Historical Setting: 793 C.E. Jutland

         Maybe it was after a snooze, or another day and night altogether when I awoke to hear the seiðr bargaining with the sailors to give us passage for the journey to sail across the sea. And so, we are sailing now. We two passengers are just riding along when the sail is all that is needed and even the oarsmen seem to have little to do. Only the tiller needs a man, and that is because we are human, and we think we know better than the wind how to choose a direction for our wanderings.

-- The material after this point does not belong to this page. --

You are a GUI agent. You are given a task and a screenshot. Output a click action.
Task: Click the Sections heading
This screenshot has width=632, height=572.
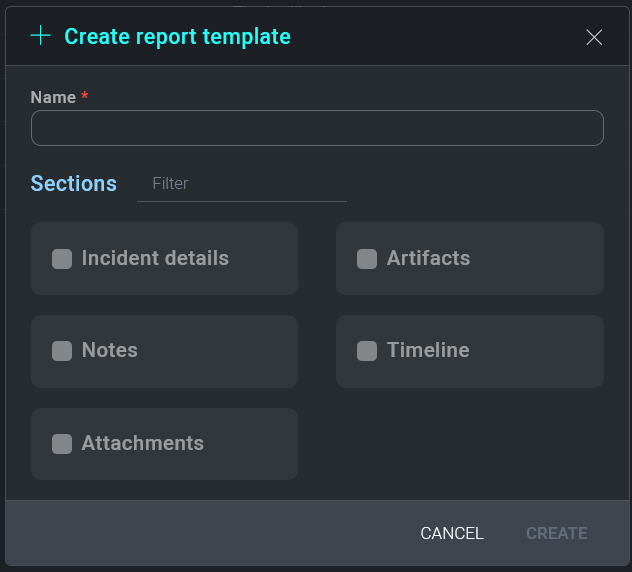pyautogui.click(x=74, y=184)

         The seiðr speaks softly, under the sounds of sea and wind creaking the mast and rope lines of this little boat. She tells me something of this journey.

         “I’ve not been back to my homeland since I was carried off so many years ago.”

         “You were carried from your home as a young woman — all alone?”

         “I was an infant. But of course, even Jesus was rejected in his own land.”

         “You know that of the Christian story?” [Mark 6:1-13]

         “I know that is true for seers, prophets, truthtellers, maybe even time-traveling rune signs.  People fear knowledge from a distant source that just comes to one who is common among them. Older generations only want the children to know what they, themselves, have to teach. If there is a mystery to be found from another source it is perceived as fearsome.”

         I understand what she’s saying. My thoughts are unspoken.  The invisible God with no name has so many ways to speak through Creation to all humankinds and maybe even to critters too and once in a while someone listens. Then the voice of God becomes known. It is human nature to grab the tiller of that wind driven craft and create a religion, or a cult of ritual, or a system of obedience, to allow some to be included and some to be excluded. It becomes smaller than the mystery, smaller than the universe, smaller than the flames of the gathering fire, until it is small enough to be all in human control.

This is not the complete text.